Subversion – ignoring files in a directory

Today I figured out how to handle ignoring certain file types when doing a status check. There are 2 methods of doing it. One is in the global configuration, namely the config file stored in Application Data\Subversion (assuming windows).

The other is to define a value for the property on a directory, and it will only affect that directory. The global would have to be set by all users. The property on a directory only has to be set once, and then everyone that checkouts out the directory will have the same ignores. The only problem is it appears the ignore only works on the directory it’s assigned to. It doesn’t affect sub-directories (or at least I haven’t figured out how to have it do that just yet).

Anyhow, the procedure is quite simple. Using svn propedit svn:ignore {directory} and it will bring up a file in your defined editor. If the directory already has values for the property, these will show in the file. Otherwise it will start empty.

Then you just list the filetypes and directory names you want ignored, each on one line. It appears to be case sensitive, so you have to do *.bak *.BAK etc to ensure full coverage.

As I said, it also appears necessary to do it on sub-directories as the property appears to only apply to the current directory.

More on Subversion

Been using it a bit more, so have some further comments. It’s definitely setup to allow for offline work. Basically having a local copy of the repository attached to your working directory means all diffs and reverts could be done without having server access. In my case, this doesn’t matter as I’m running locally, but could be very useful if you wanted to do some work away from server access.

## Material for the task
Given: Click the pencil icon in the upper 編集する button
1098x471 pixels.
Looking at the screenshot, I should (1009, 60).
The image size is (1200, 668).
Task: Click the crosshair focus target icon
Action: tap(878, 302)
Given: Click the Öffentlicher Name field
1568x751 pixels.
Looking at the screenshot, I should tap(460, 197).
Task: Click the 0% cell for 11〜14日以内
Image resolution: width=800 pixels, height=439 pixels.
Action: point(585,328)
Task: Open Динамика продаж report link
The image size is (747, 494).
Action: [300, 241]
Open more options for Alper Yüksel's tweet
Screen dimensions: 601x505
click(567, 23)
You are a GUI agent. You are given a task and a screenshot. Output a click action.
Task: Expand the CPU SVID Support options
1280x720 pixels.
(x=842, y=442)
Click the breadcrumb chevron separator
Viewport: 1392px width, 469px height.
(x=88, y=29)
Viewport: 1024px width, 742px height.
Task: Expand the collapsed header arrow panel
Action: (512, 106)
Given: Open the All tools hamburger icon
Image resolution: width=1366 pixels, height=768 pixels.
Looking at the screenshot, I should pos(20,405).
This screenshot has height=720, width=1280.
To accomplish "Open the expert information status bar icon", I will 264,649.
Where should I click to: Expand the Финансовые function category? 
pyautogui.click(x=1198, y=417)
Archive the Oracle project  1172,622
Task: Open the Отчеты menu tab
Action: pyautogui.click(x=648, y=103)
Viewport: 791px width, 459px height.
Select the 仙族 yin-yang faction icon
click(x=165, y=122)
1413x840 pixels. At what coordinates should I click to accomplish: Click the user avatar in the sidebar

## Challenges
[1] Copy the records verbatim, from the line containing "Viewport: 791px width, 459px height." through the last line of the records, including both.
[2] Extend the text on using Subversion, picking up after its final sentence.

## Results
[1]
Viewport: 791px width, 459px height.
Select the 仙族 yin-yang faction icon
click(x=165, y=122)
1413x840 pixels. At what coordinates should I click to accomplish: Click the user avatar in the sidebar

[2]
One shortcoming I’ve come across is removing a group of files. Quite often you will delete a file outside Subversion, and then want to remove all the deleted files from version control. With CVS, all you did was do a cvs remove in the directory, and it would schedule all the missing files for removal. Subversion lists the missing files, but I haven’t found a way to tell it with one command to remove all the missing files from version control. I have to do a svn delete on each file. Hopefully I’ll find a way to do this.

Version Control – Subversion

Just recently started using a CVS replacement called Subversion. Thus far, seems very good.

It’s big advantage is it recognizes directories as well as files. Uses binary differences for binary files, rather than storing a completely new copy of the file. Allows for renaming/copying of files and directories. Understands what deletion of a directory means.

The other big thing is it understands a big change. i.e. it treats a commit of multiple files as a unit of work. The revision numbers are updated for an entire directory when a commit is done, and are global across a repository. This means can see all the files changed for a given commit, rather than CVSs approach of merely incrementing the revision of each file individually.

The claim is that Subversion is more network friendly. It does this by basically keeping a local copy of the files in your working directory. The feeling is that hard drive space is really inexpensive, and network traffic is best minimized.

Supports branching more elegantly than CVS ever did. A branch is created by making a copy of a repository directory. Has commands for retrieving some changes and merging, but I haven’t used this portion yet, so don’t know how useful it is.

There is a tool for converting a CVS repository to an SVN one. I tried running it, but I must have mixed up my tags when I originally created my repository as it complained. Since I don’t really care that much about my change history, I didn’t bother trying to track it down to get my repository imported to SVN. I just started fresh.

Well worth a look.

Snapstream Beyond TV

Downloaded the trial of Beyond TV 3 recently, as they now have TV listings for Canada. Was very impressed, but decided that until my VCRs die, I don’t really need it.

It installed without a hitch, got the listings downloaded no problem. Allows for defining recordings for all episodes, 1 episode or only new episodes of a show. Can also do remote recordings via their website. Didn’t test this out but appears you can tell their servers to record a program, and then can download it later to your machine.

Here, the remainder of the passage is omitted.